Exploring Vermont | Northern Vermont

Northern Vermont has everything –– big everything. There’s Burlington, the state’s biggest city, there’s Mount Mansfield, the state’s highest mountain, and there’s the bulk of Lake Champlain, more than 10 miles across at its widest stretch. The state’s biggest names in business are here: IBM, Fletcher Allen Hospital, Burton Snowboards and Ben & Jerry’s.
And that’s just the on western side of the state. To the east, Vermont’s Northeast Kingdom (Essex, Orleans and Caledonia counties) is home to some of the biggest, undeveloped wilderness areas. In St. Johnsbury you can even gaze at the wide, wide universe from the Fairbanks Museum and Planetarium.
Because of its border with Quebec to the north, the region even offers an international flavor –– Quebec City and Montreal are each only a couple of hours’ drive from almost any location in northern Vermont.
Whether you’re headed to a concert in Burlington, a day on the slopes in Stowe, or a camping trip in the Northeast Kingdom, there’s no shortage of things to do and see in northern Vermont.
St. Johnsbury
St. Johnsbury, or St. J, is considered the “gateway to the Northeast Kingdom.” The most bustling town in the area, St. J is surrounded by a wilderness of hills, forests, lakes and rivers.
St. J also is home to one of the most popular museums in the region –– the Fairbanks Museum and Planetareum –– which is the first and only public planetarium in Vermont. The museum features exhibits of natural history and science and is open year-round
Getting there: St. Johnsbury is located on Interstate 91, about an hour north of White River Junction. and an hour south of Newport, at the intersection of Route 2 and Route 5.
It doesn’t get much prettier than a city on a lake, so Newport, situated next to Lake Memphremagog, more than fits the bill.
Begin at the waterfront. With the lake stretching out before you, ringed with mountains that link Vermont and Quebec, you could get a snack in the Café at the Gateway, part of Newport’s waterfront revitalization effort. If you decide to go out on the international lake, be prepared for some good fishing (salmon, trout and bass).

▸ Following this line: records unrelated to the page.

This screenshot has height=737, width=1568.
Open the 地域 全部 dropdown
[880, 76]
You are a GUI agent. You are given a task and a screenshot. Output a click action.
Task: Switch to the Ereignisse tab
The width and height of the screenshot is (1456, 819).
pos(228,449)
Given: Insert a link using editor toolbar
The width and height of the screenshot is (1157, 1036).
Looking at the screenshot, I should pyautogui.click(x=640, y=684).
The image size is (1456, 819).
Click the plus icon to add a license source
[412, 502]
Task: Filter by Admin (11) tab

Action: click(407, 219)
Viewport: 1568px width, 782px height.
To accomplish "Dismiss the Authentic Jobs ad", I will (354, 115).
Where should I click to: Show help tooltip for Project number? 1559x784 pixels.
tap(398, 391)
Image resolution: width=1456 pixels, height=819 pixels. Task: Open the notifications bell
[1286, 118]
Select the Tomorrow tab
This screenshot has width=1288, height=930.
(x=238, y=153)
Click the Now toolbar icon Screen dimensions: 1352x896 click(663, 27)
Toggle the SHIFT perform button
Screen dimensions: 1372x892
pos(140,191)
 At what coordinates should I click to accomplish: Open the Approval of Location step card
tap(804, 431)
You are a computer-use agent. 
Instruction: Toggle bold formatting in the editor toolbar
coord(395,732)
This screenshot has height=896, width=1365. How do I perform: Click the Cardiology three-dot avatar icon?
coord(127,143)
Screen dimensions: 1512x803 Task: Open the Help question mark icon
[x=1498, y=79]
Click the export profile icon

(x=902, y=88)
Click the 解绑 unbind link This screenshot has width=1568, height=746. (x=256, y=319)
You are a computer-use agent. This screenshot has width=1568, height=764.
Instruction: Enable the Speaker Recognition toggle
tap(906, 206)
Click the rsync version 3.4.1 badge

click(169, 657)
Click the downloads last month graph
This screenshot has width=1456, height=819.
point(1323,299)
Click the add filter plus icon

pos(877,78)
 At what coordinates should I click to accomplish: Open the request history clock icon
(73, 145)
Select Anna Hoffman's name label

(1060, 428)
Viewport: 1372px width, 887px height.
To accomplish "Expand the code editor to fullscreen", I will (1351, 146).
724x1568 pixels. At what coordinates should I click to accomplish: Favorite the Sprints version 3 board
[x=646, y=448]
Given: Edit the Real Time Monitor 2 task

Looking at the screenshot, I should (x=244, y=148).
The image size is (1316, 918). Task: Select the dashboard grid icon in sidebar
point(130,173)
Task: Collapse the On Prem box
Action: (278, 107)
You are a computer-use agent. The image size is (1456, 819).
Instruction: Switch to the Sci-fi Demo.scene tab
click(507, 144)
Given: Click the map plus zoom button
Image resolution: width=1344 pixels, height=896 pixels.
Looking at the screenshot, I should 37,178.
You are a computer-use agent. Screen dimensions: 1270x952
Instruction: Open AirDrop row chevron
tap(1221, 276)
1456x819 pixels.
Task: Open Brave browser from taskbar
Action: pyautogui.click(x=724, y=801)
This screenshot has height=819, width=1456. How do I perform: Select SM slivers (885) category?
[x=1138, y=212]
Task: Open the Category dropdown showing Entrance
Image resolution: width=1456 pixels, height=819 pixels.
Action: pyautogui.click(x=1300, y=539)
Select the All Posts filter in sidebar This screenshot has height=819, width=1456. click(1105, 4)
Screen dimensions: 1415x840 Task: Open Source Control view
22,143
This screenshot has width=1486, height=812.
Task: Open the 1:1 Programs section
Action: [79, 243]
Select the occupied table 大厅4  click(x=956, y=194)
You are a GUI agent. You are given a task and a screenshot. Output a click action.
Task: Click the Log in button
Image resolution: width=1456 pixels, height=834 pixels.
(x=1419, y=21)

Getting there: Newport is about 15 minutes from the Canadian border via Derby Line border posts, or 20 minutes via the North Troy point of entry. It is about a 45-minute drive south to St. Johnsbury on Interstate 91, and you can arrive in Burlington in just under two hours as well.
If Vermont had a big city, Burlington would be ––and is –– it. Though pretty huge by Vermont standards, Burlington is still downright small compared to other “big cities.”
Though it may lack people and skyscrapers, Burlington offers many services and opportunities found in cities of far greater size and venues like Higher Ground consistently bring big-time music acts to town.
Three sizable colleges in the area (UVM, St. Michael’s College, Champlain College) give the area a vibrant, young feel to the area. The Lake Champlain waterfront is a great place to take a stroll and feed the birds, while the city’s beaches (North Beach and Oakledge) are great places to go for a dip.
For shopping and food, downtown Burlington is the place to go. If you’re feeling like a burrito or a quesadilla, try New World Tortilla. You can also get a great big sandwich at the Red Onion sandwich shop. For a coffee, try Uncommon Grounds or Muddy Waters. (There is also a Starbucks on Church Street.)
Getting there: Burlington is easily accessed from exits 13-15 on Interstate 89 in addition to being located at the intersection of Route 7 and Route 2.